Bijzondere overwegingen omtrent het bewijs
De beslissing dat het bewezen verklaarde door de verdachte is begaan berust op de feiten en omstandigheden als vervat in de hierboven bedoelde bewijsmiddelen, in onderlinge samenhang beschouwd.
Elk bewijsmiddel wordt - ook in zijn onderdelen - slechts gebruikt tot bewijs van dat bewezen verklaarde feit, of die bewezen verklaarde feiten, waarop het, blijkens zijn inhoud, betrekking heeft.
De verdediging heeft ten aanzien van het onder parketnummer 03-702835-12 onder 1 ten laste gelegde vrijspraak bepleit, voor zover betrekking hebbend op de overboekingen naar de bankrekeningen van de heer [betrokkene] voor een totaalbedrag van € 73.000,00. Daartoe is – op gronden als verwoord in de pleitnota – aangevoerd dat ook anderen dan verdachte, zonder haar medeweten of hulp, een gefingeerde subsidieaanvraag met succes bij het [benadeelde 1] kunnen hebben ingediend, zoals bijvoorbeeld medeverdachte [benadeelde 5] .

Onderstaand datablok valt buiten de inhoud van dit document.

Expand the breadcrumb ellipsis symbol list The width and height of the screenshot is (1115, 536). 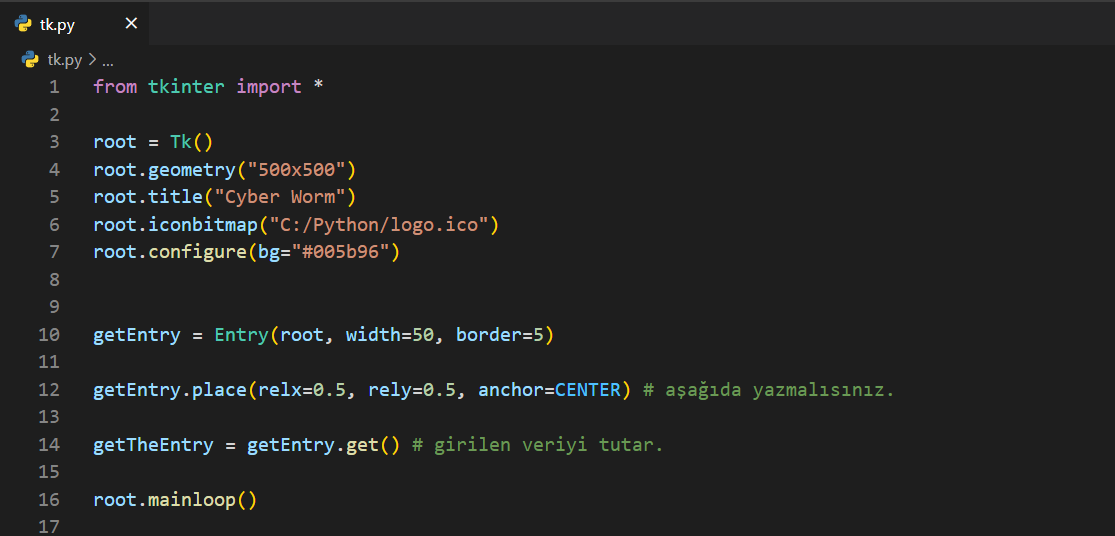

Het hof overweegt als volgt.
Ten aanzien van de overboeking op 26 augustus 2010:
De overboeking van het eerste bedrag dat werd overgemaakt op één van de twee rekeningen, rekeningnummer [rekeningnummer 1] , van [betrokkene] betrof een bedrag van € 6.000,00 en vond plaats op 26 augustus 2010. Daaraan is ten grondslag gelegd een aanvraag van de [naam 1] (p. 1080). Voorts is daarbij gevoegd een kwitantie d.d. 21 mei 2010 met factuurnummer 11.313 en een factuur d.d. 21 mei 2010 met factuurnummer [factuurnummer] te Etten-Leur (p. 1081-1082).
Valse/vervalste kwitanties en facturen van Lava te Etten-Leur werden door verdachte (ook) ten grondslag gelegd aan een subsidieaanvraag op het rekeningnummer van haar vader (p. 894-895), haar broer (p. 683-684), [benadeelde 9] (p. 996-997) en [benadeelde 6] (p. 920-921). Ten aanzien van de stukken overgelegd bij de aanvraag met het rekeningnummer van [benadeelde 6] hebben de factuur en de kwitantie bovendien dezelfde datum, 21 mei 2010, als de factuur en de kwitantie die zijn overgelegd bij [betrokkene] . Ook heeft de factuur hetzelfde factuurnummer, 11.313.
Verdachte heeft bekend dat zij degene is geweest die de facturen en kwitanties ten behoeve van de betalingen aan haar vader, broer, [benadeelde 9] en [benadeelde 6] heeft vervalst/valselijk opgemaakt.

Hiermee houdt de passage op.